Quatre jours de rage, écrit par Kris Nelscott et publié aux Éditions de l’aube, est un roman policier, d’abord, mais surtout un roman social. Car si Smokey mène discrètement son enquête pour tenter d’identifier les corps retrouvés dans le sous-sol d’un bâtiment qu’il devait inspecter – et, incidemment, tenter de débusquer le ou les meurtriers –, il devra faire preuve de beaucoup de prudence. Non seulement parce que son ancienne fréquentation et actuelle patronne, une Blanche, est soupçonnée de malversations après avoir hérité de l’entreprise familiale après le décès de son père véreux, mais aussi parce que lui, un Noir, pourrait être accusé de « pactiser » avec l’ennemi. C’est l’époque des Black Panthers et des exécutions de militants et de contestataires par la police. C’est l’époque de la violence aveugle.

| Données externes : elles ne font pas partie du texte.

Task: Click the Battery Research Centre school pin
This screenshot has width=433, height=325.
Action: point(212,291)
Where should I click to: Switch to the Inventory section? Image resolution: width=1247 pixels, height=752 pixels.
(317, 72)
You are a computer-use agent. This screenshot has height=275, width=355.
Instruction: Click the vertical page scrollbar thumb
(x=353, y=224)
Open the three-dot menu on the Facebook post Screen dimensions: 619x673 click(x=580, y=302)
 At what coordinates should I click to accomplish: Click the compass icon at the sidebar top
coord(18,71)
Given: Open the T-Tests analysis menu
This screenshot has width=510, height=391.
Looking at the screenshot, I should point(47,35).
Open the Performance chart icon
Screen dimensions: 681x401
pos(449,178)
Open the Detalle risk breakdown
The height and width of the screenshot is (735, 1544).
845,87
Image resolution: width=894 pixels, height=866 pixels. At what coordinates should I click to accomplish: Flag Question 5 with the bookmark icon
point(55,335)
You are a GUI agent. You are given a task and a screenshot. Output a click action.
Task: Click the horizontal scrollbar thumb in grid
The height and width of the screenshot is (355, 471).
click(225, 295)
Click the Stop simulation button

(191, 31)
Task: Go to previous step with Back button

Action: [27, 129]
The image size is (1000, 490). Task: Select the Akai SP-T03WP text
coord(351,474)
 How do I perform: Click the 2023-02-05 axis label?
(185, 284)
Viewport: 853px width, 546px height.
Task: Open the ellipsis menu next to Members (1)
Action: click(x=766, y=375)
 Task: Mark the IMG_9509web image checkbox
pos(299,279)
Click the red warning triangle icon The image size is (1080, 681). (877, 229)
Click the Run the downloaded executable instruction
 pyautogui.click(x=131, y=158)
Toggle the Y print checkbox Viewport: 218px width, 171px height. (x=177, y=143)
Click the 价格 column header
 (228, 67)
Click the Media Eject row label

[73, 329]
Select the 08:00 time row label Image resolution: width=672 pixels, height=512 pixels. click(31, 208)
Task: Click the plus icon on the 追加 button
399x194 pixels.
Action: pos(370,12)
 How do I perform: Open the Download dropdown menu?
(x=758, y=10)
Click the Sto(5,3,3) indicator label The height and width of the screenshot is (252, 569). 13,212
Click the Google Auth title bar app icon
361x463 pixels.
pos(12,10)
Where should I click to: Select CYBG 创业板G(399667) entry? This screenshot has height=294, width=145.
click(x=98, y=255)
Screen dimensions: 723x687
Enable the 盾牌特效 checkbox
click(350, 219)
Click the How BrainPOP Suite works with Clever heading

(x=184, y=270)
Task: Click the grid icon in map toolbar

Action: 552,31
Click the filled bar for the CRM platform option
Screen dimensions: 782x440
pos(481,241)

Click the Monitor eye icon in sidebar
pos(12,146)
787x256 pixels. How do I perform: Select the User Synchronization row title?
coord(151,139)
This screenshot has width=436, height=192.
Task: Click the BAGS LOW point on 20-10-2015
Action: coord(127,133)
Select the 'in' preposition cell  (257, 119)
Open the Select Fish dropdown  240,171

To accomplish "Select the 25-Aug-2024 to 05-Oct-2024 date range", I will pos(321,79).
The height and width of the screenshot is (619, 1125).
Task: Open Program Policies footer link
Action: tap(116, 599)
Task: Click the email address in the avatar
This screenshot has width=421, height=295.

Roman aux teintes de couleurs de fin d’après-midi, avec l’odeur âcre des relents de gaz lacrymogènes et de l’échappement des grosses cylindrées des sixties, Quatre jours de rage se déguste lentement, comme un bon scotch. Peut-être un peu trop lentement, d’ailleurs. Bien entendu, le lecteur explorera avec Smokey cet ancien bloc appartements qui recèle un passé sinistre, un peu à l’image d’un La vie, mode d’emploi, de Georges Perec, qui aurait mal tourné. Mais l’enquête policière elle-même, la tentative de Smokey de faire la lumière dans cette étrange affaire traîne quelque peu. Assez pour que l’on commence à avoir davantage envie que l’auteure se penche sur le cas des émeutiers et des Black Panthers, par exemple.
Cela a probablement à voir avec le fait que ce roman est le troisième d’une série. Un peu difficile, sans doute, de s’attacher à des personnages, voire à une atmosphère ou à un déroulement scénaristique, si l’on débarque comme un chien dans un jeu de quilles.
Malgré tout, le lecteur ne se fait jamais montrer la porte, et il est envisageable, dans le pire des cas, de s’initier à cet univers par la même méthode employée par ce journaliste. Le tout permet malgré tout de profiter d’une expérience littéraire intéressante, et qui éclaire un peu plus cette période floue et sombre de l’histoire américaine.
Quatre jours de rage, de Kris Nelscott. Publié aux Éditions de l’aube, 438 pages.